Testing R Packages

Yihui Xie 2013-09-30

This guy th3james claimed Testing Code Is Simple, and I agree. In the R world, this is not anything new. As far as I can see, there are three schools of R users with different testing techniques:

  1. tests are put under package/tests/, and a foo-test.Rout.save from R CMD BATCH foo-test.R; testing is done by comparing foo-test.Rout from R CMD check with your foo-test.Rout.save; R notifies you when it sees text differences; this is typically used by R core and followers
  2. RUnit and its followers: formal ideas were borrowed from other languages and frameworks and it looks there is a lot to learn before you can get started
  3. the testthat family: tests are expressed as expect_something() like a natural human language

At its core, testing is nothing but “tell me if something unexpected happened”. The usual way to tell you is to signal an error. In R, that means stop(). A very simple way to write a test for the function FUN() is:

if (!identical(FUN(arg1 = val1, arg2 = val2, ...), expected_value)) {
  stop('FUN() did not return the expected value!')

That is, when we pass the values val1 and val2 to the arguments arg1 and arg2, respectively, the function FUN() should return a value identical to our expected value, otherwise we signal an error. If R CMD check sees an error, it will stop and fail.

For me, I only want one thing for unit testing: I want the non-exported functions to be visible to me during testing; unit testing should have all “units” available, but R’s namespace has intentionally restricted the objects that are visible to the end users of a package, which is a Very Good Thing to end users.
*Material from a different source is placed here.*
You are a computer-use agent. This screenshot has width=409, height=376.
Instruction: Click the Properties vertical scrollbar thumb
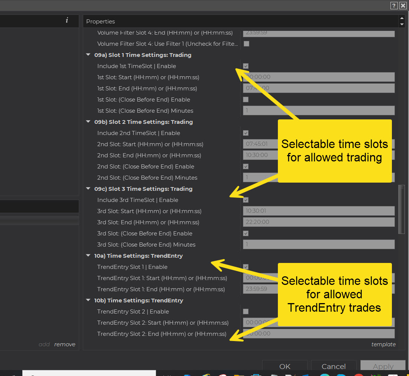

It is less convenient to the package author, since he/she will have to use the triple colon syntax such as foo:::hidden_fun() when testing the function hidden_fun().

I wrote a tiny package called testit after John Ramey dropped by my office one afternoon while I was doing intern at Fred Hutchinson Cancer Research Center last year. I thought a while about the three testing approaches, and decided to write my own package because I did not like the first approach (text comparison), and I did not want to learn or remember the new vocabulary of RUnit or testthat. There is only one function for the testing purpose in this package: assert().

assert("1 plus 1 is equal to 2", {
  (1 + 1 == 2)

Note that each testing condition is written in a pair of parentheses (). You can write multiple testing conditions, e.g.,

assert("1 plus 1 is equal to 2", {
  x = 1 + 1  # not a test, and hence not in ( )
  (x == 2)
  (identical(1 + 1, 2))
  # mathematician's proof
  ((1 + 1 >= 2) && (1 + 1 <= 2))
  (c(is.numeric(1 + 1), is.numeric(2)))

There is another function test_pkg() to run all tests of a package using an empty environment with the package namespace as its parent environment, which means all objects in the package, exported or not, are directly available without ::: in the test scripts. See the CRAN page for a list of packages that use testit, for example, my highr package, where you can find some examples of tests.

While I do not like the text comparison approach, it does not mean it is not useful. Actually it is extremely useful when testing text document output. It is just a little awkward when testing function output. The text comparison approach plays an important role in the development of knitr: I have a GitHub repository knitr-examples, which serves as both an example repo and a testing repo. When I push new commits to GitHub, I use Travis CI to test the package, and there are two parts of the tests: one is to run R CMD check on the package, which uses testit to run the test R scripts, and the other is to re-compile all the examples, and do git diff to see if there are changes. I have more than 100 examples, which should have reasonable coverage of possible problems in the new changes in knitr. This way, I feel comfortable when I bring new features or make changes in knitr because I know they are unlikely to break old documents.

If you are new to testing and only have 3 minutes, I’d strongly recommend you to read at least the first two sections of Hadley’s testthat article.